Measuring Query Difficulty

The trail of this reading began with Sonia Haiduc's paper "On the Effect of the Query in IR-based Concept Location". A lot of the paper is a review of the recent research focus in IR "predicting query difficulty". I was surprised to see that this paper was accepted. There were no results, not even an explanation of how evaluating query difficulty is different for concept location compared to traditional IR. Nevertheless, there was a good amount of literature review that guided me to several other interesting papers. There are "predictors" as well as "estimators" of query quality. Predictors usually examine the content of the query alone and generate a score that represents the query difficulty. The estimators use the ranked list to generate a score. The evaluation technique for all the algorithms in the umbrella of query difficulty prediction goes as follows:
The predictor or the estimator gives out score for each query that is expected to have correlation with the Average Precision for that query. The query quality score is correlated with the AP over all the queries in the entire test collection and in order to be doubly sure, a statistical significance test is conducted to illustrate that the two distributions originated from the same original system (demonstrate high p-value).

In order to get a better idea of how the specificities of the predictor or estimator algorithm goes I referred to the highly cited paper " Predicting Query Performance, SIGIR 2002". This paper is output of the Bruce Croft group and lives up to its reputation.
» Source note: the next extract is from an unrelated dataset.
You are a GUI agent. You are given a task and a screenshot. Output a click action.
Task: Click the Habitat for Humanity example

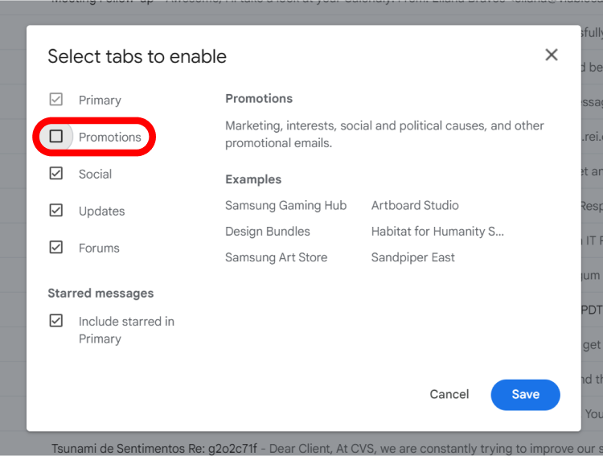(437, 232)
The paper discuses an clarity based score, which measures the separateness of the query from the collection model. The following formula measures the divergence  = \sum_w p(w|q) log_2(p(w|q)/p(w|coll)). The numerator measures the entropy of the query while the denominator the divergence from the collection model. the p(w|q) is the query model. The experimentation is extensive spanning multiple test collections and setting up quantitative proof for all the thresholds they use in their experiments.

"Query Difficulty, Robustness, and Selective Application of Query Expansion" published in Advances in Information Retrieval in 2004, was one of the first to come up with a "use" of measuring query difficulty. They employed a number of retrieval models and test collections for their study. Not only did they correlate query difficulty with the P@10, AP and so on, they used the "relevance judgements"  also to understand its correlation with query difficulty.

There has been some work in the area of "traceability link recovery" for dealing with difficult queries. The method employed is simple. For queries that show poor performance, one uses an web based search to mine documents that could be used for query reformulation. I wonder if this comes under the umbrella of multi-modal retrieval.

I think it is worthwhile to spend some using these metrics on my own datasets and isolating "difficult" queries ahead of time to aid analysis.